Of course sports is certainly not the only industry severely touched by the collapse. We all know most industries have been financially pounded to various degrees.
I think one industry that’s been wrecked and is similar to the business of sports is the travel industry. So I find it encouraging that the travel industry is not sitting back, feeling sorry for themselves and saying “Oh well, maybe I should find another line of work” (as many sports-business industry insiders have told me to do). The travel industry is fighting back!
There’s a story published in today’s NY Times business section (http://www.nytimes.com/2009/03/31/business/31response.html?_r=1&scp=1&sq=Susan%20Stellin&st=cse) about the travel industry and how restrictions of bail-out money to banks and other financial institutions are killing the once flourishing business. The financial industry has traditionally spent billions every year to send executives to lavish (and not so lavish) resorts around the country and world for meetings and reward trips. So with the financial industry freezing it’s spending on these unnecessary luxuries, the travel industry has suffered immensely.
The U.S. Travel Association is lobbying President Obama to not only relax some of the bail-out money restrictions but to better define and identify what is considered lavish for these execs. Sending executives to resorts and cushy vacation sites may or may not be an important part of the financial business, the TIA says. They ask to explore what, exactly, these business trips are for and whether or not they benefit their businesses.

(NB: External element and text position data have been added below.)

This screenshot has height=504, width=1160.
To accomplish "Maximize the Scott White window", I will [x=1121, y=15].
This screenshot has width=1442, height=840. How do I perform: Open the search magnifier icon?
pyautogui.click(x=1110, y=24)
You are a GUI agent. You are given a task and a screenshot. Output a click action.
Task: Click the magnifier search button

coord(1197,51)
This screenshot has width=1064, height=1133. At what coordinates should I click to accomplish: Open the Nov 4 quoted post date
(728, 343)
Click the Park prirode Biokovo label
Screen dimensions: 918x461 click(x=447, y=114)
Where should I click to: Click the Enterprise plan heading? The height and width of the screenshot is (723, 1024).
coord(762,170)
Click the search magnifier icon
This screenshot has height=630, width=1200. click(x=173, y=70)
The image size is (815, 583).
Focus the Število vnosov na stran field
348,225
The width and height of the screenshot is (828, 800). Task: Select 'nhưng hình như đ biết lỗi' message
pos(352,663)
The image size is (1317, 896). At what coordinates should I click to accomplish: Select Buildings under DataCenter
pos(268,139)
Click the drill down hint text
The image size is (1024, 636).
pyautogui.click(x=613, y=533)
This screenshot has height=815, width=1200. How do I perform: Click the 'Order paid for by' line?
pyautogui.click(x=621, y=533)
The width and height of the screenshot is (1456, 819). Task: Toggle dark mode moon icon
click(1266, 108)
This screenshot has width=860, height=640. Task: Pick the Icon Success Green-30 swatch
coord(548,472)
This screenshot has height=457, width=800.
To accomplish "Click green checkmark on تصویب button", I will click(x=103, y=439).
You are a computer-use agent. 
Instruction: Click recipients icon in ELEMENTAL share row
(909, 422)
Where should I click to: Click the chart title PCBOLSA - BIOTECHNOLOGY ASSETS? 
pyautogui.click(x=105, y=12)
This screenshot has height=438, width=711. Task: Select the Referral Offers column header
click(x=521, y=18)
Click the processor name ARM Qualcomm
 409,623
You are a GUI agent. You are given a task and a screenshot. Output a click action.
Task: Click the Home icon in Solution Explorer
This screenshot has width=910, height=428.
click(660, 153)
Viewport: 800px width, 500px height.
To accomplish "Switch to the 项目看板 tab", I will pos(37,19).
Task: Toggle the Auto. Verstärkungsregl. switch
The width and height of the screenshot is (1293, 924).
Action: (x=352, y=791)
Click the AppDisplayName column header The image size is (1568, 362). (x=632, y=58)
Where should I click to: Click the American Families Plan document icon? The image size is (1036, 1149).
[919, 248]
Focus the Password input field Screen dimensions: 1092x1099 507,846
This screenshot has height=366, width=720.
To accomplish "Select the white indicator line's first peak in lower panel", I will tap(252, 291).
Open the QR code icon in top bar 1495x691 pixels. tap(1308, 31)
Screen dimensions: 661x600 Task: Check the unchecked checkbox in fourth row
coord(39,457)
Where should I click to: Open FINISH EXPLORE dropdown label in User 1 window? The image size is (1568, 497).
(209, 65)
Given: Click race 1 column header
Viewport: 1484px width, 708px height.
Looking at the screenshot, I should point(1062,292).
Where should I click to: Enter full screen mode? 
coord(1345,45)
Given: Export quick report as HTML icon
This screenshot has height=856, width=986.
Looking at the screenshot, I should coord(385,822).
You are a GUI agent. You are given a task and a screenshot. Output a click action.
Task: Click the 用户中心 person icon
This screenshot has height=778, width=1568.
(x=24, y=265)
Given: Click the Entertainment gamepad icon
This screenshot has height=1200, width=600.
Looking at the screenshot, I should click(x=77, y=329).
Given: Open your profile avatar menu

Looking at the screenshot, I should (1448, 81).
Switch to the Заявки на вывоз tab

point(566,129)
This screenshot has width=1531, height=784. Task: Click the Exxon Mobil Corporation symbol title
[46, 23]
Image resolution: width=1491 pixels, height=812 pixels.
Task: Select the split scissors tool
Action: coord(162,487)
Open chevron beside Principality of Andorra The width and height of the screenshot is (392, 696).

I’m sure most financial executives would say these trips are important while regular working-class folks with serious struggles of their own would most likely say it certainly is not (as I would). But I do admire the TIA for recognizing a way to snatch back some or most of its losses and going after them.
The sports connection here is – the collapse of our financial industry is also devastating the world of sports business. Many stadium and arena luxury suites and premium seats remain empty and major sponsorship and marketing dollars, that are earmarked for sports-related events and naming rights, have been substantially cut.
I applaud the TIA and its efforts to fight for its business. Although I don’t necessarily propose that a sports industry group lobby the President and demand that financial industry big shots continue to spend on sports they way they have in the past. But I do draw some similarities between the sports industry and the travel industry. They’re fighting for its existence, who’s fighting for ours?